• **WORK TO COMPLETE**: Quote the material below exactly as written, from the first line to the line that holds "Спорт, Туризм (159, 1421)", endpoints included.

• **WORKING DATA**:

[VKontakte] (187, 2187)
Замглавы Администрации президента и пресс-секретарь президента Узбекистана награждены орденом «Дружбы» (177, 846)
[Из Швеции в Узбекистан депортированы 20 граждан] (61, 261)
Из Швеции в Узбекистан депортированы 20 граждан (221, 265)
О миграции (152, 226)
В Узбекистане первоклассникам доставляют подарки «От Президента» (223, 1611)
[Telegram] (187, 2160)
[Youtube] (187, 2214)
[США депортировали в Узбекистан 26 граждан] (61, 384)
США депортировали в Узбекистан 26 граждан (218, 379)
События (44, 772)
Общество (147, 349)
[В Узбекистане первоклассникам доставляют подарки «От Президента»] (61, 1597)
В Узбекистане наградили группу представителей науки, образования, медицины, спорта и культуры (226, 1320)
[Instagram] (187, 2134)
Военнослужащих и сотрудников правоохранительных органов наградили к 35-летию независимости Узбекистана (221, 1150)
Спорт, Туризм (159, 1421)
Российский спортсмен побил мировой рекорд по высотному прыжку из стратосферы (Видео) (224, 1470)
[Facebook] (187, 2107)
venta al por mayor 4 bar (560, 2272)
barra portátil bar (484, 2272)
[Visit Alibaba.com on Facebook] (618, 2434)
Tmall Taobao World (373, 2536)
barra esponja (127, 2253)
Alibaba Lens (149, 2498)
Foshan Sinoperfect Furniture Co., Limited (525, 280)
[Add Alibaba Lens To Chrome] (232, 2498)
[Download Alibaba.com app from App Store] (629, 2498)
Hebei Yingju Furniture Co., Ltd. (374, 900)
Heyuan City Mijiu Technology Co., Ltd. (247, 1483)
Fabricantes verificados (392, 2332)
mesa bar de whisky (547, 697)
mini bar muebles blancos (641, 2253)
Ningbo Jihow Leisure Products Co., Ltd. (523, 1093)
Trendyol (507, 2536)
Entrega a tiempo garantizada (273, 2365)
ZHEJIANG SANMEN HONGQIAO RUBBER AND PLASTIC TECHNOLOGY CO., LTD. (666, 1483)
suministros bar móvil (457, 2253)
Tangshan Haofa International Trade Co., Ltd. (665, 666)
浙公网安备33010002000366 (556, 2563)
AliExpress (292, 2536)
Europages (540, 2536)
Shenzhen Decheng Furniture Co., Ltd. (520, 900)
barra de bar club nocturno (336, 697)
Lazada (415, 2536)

• **EXERCISE OUTPUT**:
[VKontakte] (187, 2187)
Замглавы Администрации президента и пресс-секретарь президента Узбекистана награждены орденом «Дружбы» (177, 846)
[Из Швеции в Узбекистан депортированы 20 граждан] (61, 261)
Из Швеции в Узбекистан депортированы 20 граждан (221, 265)
О миграции (152, 226)
В Узбекистане первоклассникам доставляют подарки «От Президента» (223, 1611)
[Telegram] (187, 2160)
[Youtube] (187, 2214)
[США депортировали в Узбекистан 26 граждан] (61, 384)
США депортировали в Узбекистан 26 граждан (218, 379)
События (44, 772)
Общество (147, 349)
[В Узбекистане первоклассникам доставляют подарки «От Президента»] (61, 1597)
В Узбекистане наградили группу представителей науки, образования, медицины, спорта и культуры (226, 1320)
[Instagram] (187, 2134)
Военнослужащих и сотрудников правоохранительных органов наградили к 35-летию независимости Узбекистана (221, 1150)
Спорт, Туризм (159, 1421)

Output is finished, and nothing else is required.